Come see victory, in the land called fantasy



The American Conservative sometimes has reasonable things to say. Daniel Larison, for example, is readable:
Conservatives seem to have spent the last year rapidly regressing from cheering on lame politicians who could at least intelligently recite their platitudes (Romney) to worshipping pseudo-populists who could not even do that (Palin) to elevating random guys who didn’t like taxes (the Plumber) to rallying around a radio host who makes Romney’s own brand of Reagan nostalgia and three-legs-of-the-stoolism seem deep and meaningful by comparison. Of course, there isn’t that much substantively different between Romney’s opportunistic recitations and Limbaugh’s boilerplate, but at least with Romney you knew that he was capable of saying something else and would have said it if he had thought it was to his advantage. The boilerplate is not only all Limbaugh knows how to say, but if you pressed him to elaborate on any of it he would just repeat himself.

But this masturbatory fantasy from Pat Buchanan is really, well, near delusional:
Not only is Barack running a deficit four times as large as Bush’s largest, he has called for $1 trillion in new taxes on America’s most successful, who have already seen their savings and pensions ravaged.

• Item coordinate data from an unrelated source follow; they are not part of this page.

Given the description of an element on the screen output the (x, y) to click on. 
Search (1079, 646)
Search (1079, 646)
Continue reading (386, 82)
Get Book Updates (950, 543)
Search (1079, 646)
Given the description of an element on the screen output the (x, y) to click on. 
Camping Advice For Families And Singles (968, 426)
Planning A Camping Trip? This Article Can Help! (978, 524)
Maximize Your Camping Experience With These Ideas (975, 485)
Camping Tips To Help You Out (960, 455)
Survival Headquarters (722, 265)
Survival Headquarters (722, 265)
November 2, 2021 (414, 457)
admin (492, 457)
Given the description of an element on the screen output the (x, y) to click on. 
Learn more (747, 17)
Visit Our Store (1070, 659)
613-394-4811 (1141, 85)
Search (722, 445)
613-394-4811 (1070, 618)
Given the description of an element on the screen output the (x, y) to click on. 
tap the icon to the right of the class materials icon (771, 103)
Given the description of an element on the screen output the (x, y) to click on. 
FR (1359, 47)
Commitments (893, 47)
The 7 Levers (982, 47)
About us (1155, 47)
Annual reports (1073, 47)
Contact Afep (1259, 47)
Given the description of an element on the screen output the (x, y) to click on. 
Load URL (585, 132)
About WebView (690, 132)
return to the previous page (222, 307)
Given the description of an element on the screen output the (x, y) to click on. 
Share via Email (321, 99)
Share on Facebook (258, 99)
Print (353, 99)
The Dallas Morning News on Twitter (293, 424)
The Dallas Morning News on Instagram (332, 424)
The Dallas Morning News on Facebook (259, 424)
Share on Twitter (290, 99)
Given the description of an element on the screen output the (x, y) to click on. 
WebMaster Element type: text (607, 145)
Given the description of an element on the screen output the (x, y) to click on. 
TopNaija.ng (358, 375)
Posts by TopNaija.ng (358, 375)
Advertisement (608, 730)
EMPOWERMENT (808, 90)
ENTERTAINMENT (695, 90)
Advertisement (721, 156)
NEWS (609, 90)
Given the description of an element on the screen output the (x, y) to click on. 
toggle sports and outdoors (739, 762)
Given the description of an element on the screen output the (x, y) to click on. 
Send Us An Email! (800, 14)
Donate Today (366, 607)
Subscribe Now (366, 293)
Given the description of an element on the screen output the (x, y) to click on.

He wants a cap-and-trade system to deal with a global-warming or climate-change crisis many scientists believe is a hoax. He is going to provide health care for all, including immigrants, millions of whom arrive uninsured every year. He is going to plunge scores of billions more into education, though education has eaten up the wealth of an empire, as SAT scores sink further and further below the apogee of 1964, before LBJ and the feds barged in. He is going to ask Congress for authority to spend another $750 billion rescuing the banks.

He is going to find the cure for cancer. He is going to ensure every kid gets a college education. He is going to drop half of all wage-earners off the tax rolls, while the top 2 percent, who already pay 40 percent of all income taxes, are forced to cough up more.

Obama is misreading the election returns. When America voted to cancel the White House lease of Mr. Bush, it did not vote Barack Obama a blank check.

By misinterpreting his mandate, Obama has accomplished something John McCain could not — unite the Republican Party and instill in it a new esprit de corps. For the Obama budget is an insult to the core belief of the party — that free people, not coercive government, should shape the character of society.

Taxes on the most successful, who make the MOST FUCKING MONEY? Quelle surprise! I won't bother beyond saying that the proposal is for taxing the upper crust at the Clinton-era level. We're not exactly talking Scrooge economics here.

And Pat? Saying this:
climate-change crisis many scientists believe is a hoax

puts you squarely in the camp of those who firmly believe that they can fly, that gravity is only an opinion.

Seriously, America did vote Barack Obama a "blank check", and no one on the immediate horizon can:
unite the Republican Party and instill in it a new esprit de corps

no matter how hard Rush tries.

Pat, sometimes you make sense. This time, you FAIL.